Data entries:

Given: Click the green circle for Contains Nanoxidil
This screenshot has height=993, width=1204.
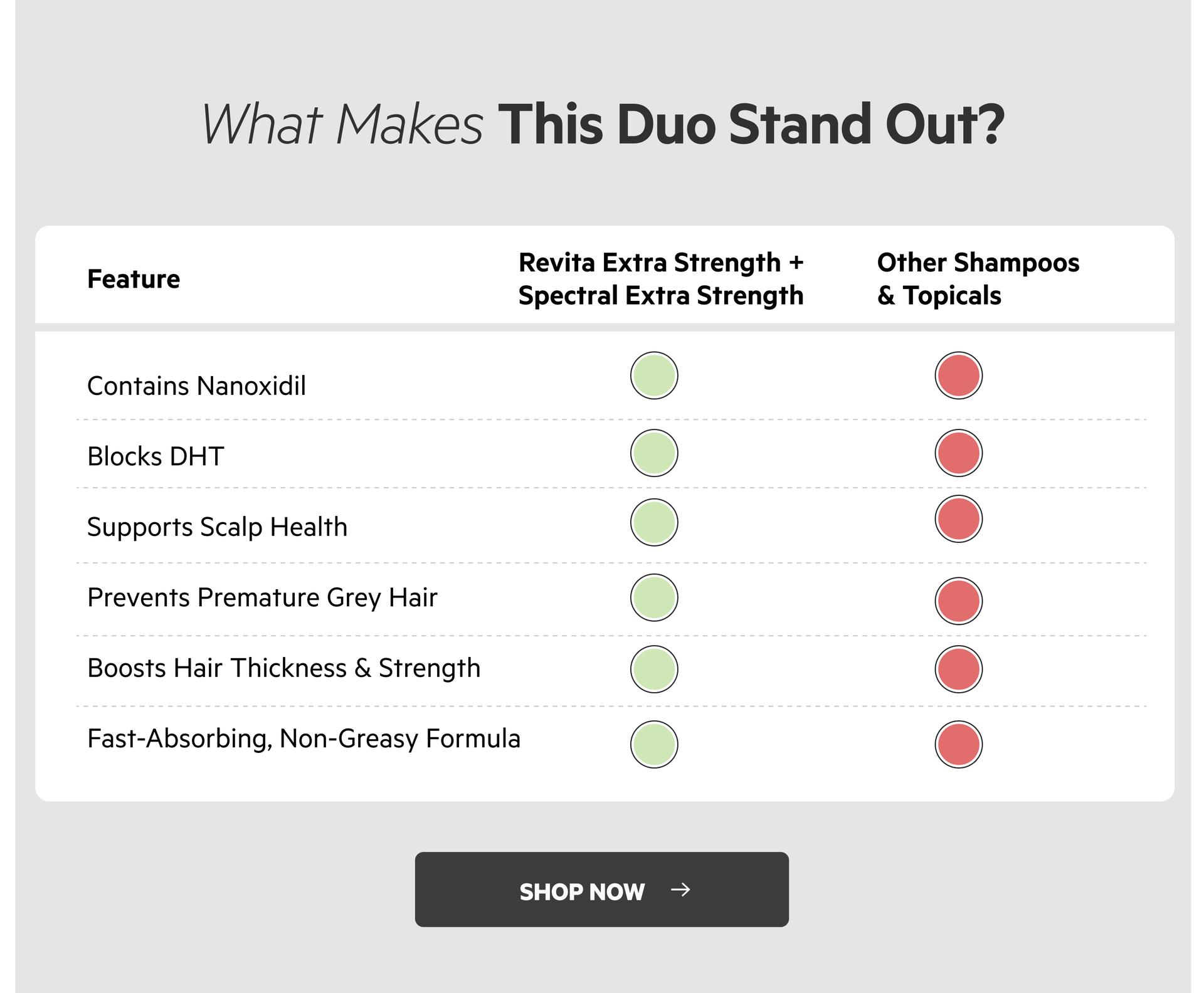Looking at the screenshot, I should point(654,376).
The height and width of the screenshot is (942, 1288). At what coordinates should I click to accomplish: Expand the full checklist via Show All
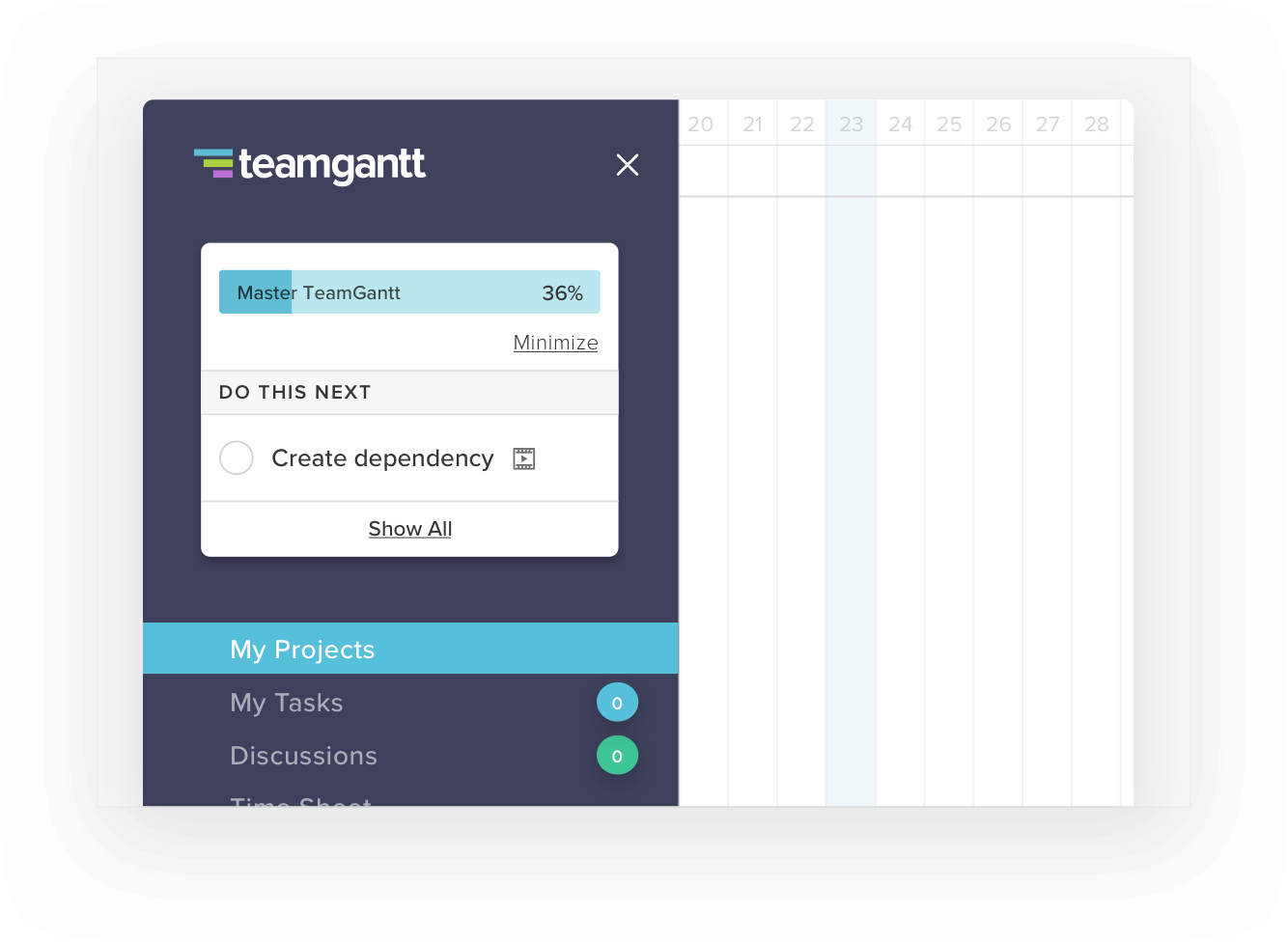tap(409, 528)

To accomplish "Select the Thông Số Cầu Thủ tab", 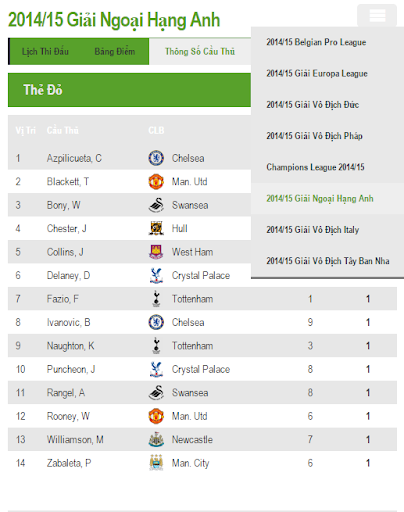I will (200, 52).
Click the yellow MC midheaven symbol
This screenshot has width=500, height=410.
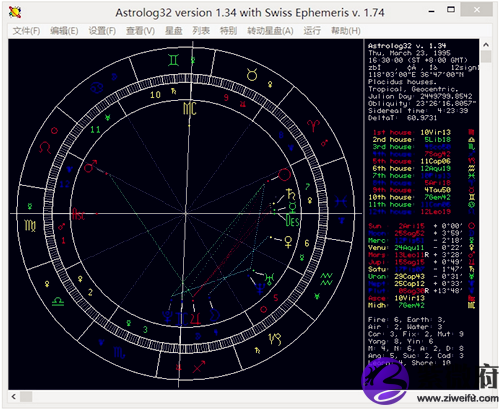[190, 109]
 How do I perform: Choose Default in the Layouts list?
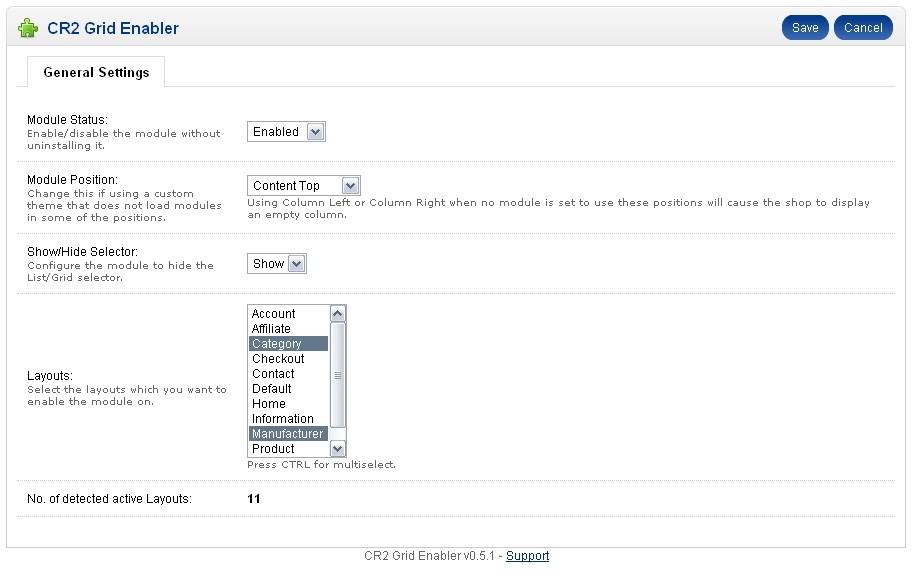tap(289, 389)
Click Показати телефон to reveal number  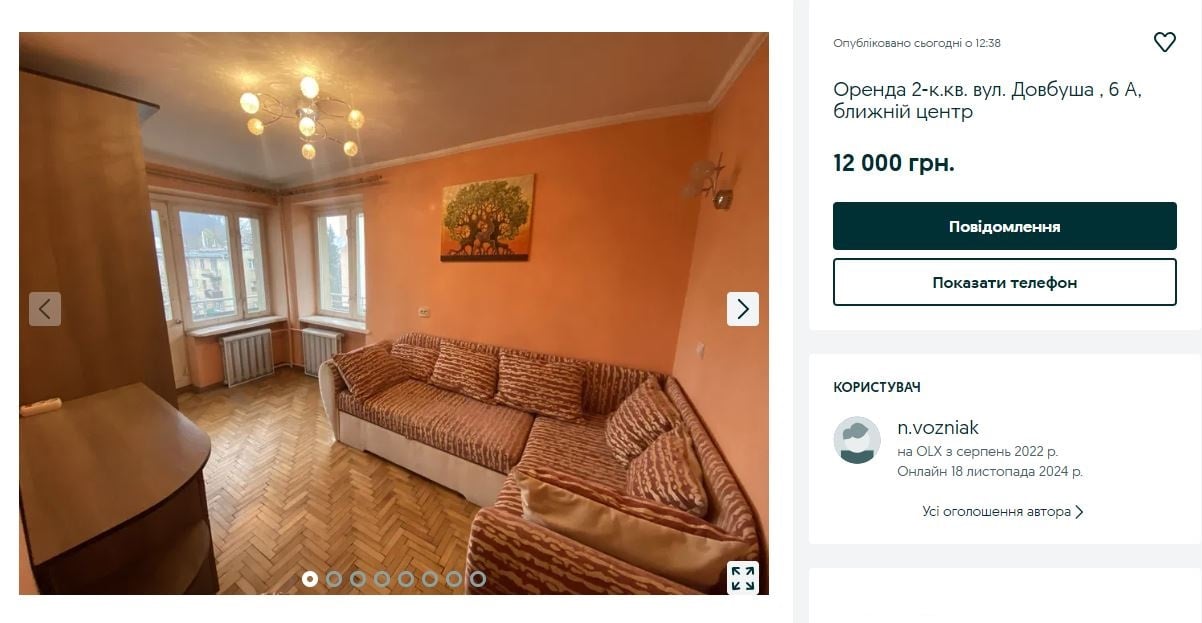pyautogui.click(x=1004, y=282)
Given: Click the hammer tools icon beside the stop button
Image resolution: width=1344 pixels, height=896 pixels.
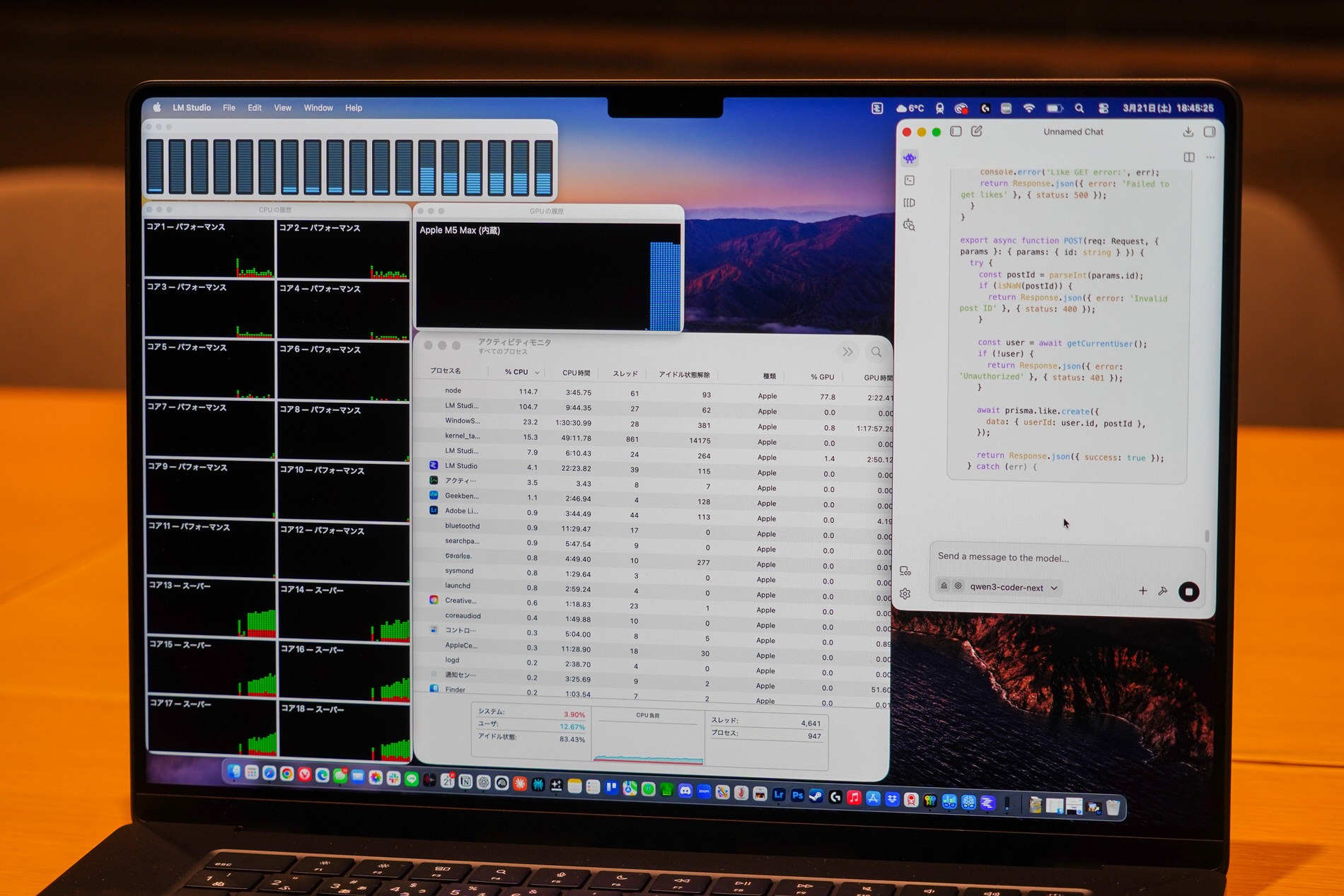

Work to do: How many lines in the records above contain the string "height"? Reply with only the number.

Written response: 4